### Extrait du document
************

Syrie
J-Y. Le Drian ou la « respiration
démocratique »
de la France en Syrie…
Mouna Alno-Nakhal
Samedi 12 janvier 2019
Bien qu’il soit trop tôt pour
parler de victoire ou de défaite, il est
clair que pour le camp otano-arabo-sioniste
l’annonce du retrait américain du
nord-est de la Syrie est une
catastrophe, tandis que pour le camp
adverse elle est une victoire.
Une victoire
venue s’ajouter à toutes les précédentes
niées ou reconnues avec une foule
d’arrière-pensées, comme ce fut le cas
du ministre français de l’Europe et des
Affaires étrangères, Jean-Yves le Drian,
lors de sa conférence de presse en marge
de l’Assemblée générale annuelle de
l’ONU fin Septembre 2018 [1] :
« On peut
presque dire que Bachar al-Assad a gagné
la guerre. On le constate. Mais, on ne
peut pas dire que Bachar al-Assad ait
gagné la paix, loin de là ! Et quand on
a gagné la guerre sans gagner la paix,
ça veut dire qu’on n’a pas gagné la
guerre, même si les avancées sur le
terrain sont ce qu’elles sont. Et je le
redis, tant qu’on n’a pas gagné la paix,
on n’a pas gagné la guerre. Et c’est de
la responsabilité de Bachar al-Assad,
mais aussi de ceux qui le soutiennent,
pour engager une solution politique à la
fin du conflit. Sinon, on risque d’aller
vers une forme de guerre perpétuelle
dans la zone ».
Que cette
tirade traduise le simple constat d’un
responsable politique ou ses menaces à
peine voilées d’une « guerre
perpétuelle » tant que la Syrie
n’accepte pas la solution politique que
lui et ses alliés préconisent, les
médias syriens s’étonnent encore du fait
qu’en sa qualité d’ex-ministre de la
Défense, M. le Drian refuse d’admettre
que c’est le peuple syrien qui a
« presque » gagné cette guerre et non
seulement Bachar al-Assad, sauf à
considérer que ce sont seulement Nicolas
Sarkozy, puis François Hollande, puis
Emmanuel Macron qui l’ont perdue.
Et ce 10
janvier 2019, M. Le Drian est revenu sur
son slogan « Bachar al-Assad a gagné la
guerre, mais pas la paix » au cours d’un
entretien accordé à M. Elkabbach dans la
matinale sur CNEWS [2]. Entretien
inauguré par sa réflexion sur la perte
de repères, la violence insupportable et
le besoin urgent d’une respiration
démocratique en France, dont nous ne
transcrivons que la partie concernant la
Syrie [de la 7ème à la 12ème
minute] :
Q : La
France va-t-elle laisser tomber les
Kurdes d’Irak qui ont été si utiles
au moment de la coalition pour combattre
Daech et pour vaincre Daech ? Est-ce
qu’on va les laisser tomber ?
R : Il y a
dans cette région deux conflits
différents, deux guerres différentes
qu’on a tendance à confondre. Il y a le
combat contre Daech et ce combat là
n’est pas fini, parce que même si
territorialement Daech occupe beaucoup
moins de place qu’auparavant, même si en
Irak ils ont été en grande partie
éradiqués, il n’en demeure pas moins
qu’aujourd’hui Daech est toujours
présente dans une partie de la Syrie et
toujours, de manière clandestine,
présente en Irak.

************

### Données de travail
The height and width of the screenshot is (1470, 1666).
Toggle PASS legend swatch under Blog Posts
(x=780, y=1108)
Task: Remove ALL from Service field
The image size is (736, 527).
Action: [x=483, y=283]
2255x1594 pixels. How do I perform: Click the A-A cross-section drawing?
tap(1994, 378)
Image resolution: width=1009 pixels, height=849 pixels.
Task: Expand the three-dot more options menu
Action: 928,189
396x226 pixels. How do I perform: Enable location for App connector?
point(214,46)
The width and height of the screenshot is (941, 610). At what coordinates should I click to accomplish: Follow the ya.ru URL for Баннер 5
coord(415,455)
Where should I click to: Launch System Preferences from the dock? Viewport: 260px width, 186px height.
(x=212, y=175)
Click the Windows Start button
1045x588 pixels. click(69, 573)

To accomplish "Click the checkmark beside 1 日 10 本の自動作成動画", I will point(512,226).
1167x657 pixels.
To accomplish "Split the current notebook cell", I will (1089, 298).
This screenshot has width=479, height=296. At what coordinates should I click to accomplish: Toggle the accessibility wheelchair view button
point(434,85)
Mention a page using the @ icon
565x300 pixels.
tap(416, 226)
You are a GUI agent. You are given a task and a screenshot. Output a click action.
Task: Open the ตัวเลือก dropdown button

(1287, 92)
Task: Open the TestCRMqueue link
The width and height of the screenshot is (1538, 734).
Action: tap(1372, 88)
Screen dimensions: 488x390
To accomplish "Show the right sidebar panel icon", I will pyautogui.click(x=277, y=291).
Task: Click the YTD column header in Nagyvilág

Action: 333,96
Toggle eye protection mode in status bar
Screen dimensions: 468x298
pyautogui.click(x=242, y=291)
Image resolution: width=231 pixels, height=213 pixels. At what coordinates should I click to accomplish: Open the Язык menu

************

### Exercice proposé A
D'après l'article sur Jean-Yves Le Drian et la Syrie, sur quelle chaîne le ministre a-t-il donné un entretien le 10 janvier 2019 ?
### Exercice proposé B
Renvoyez chaque ligne de la liste qui contient le mot « point », en tenant compte de la casse.
La liste n'a aucun rapport avec l'article.

### Réponse rédigée A
Il l'a donné sur CNEWS, dans la matinale, à M. Elkabbach.

### Réponse rédigée B
point(214,46)
To accomplish "Click the checkmark beside 1 日 10 本の自動作成動画", I will point(512,226).
point(434,85)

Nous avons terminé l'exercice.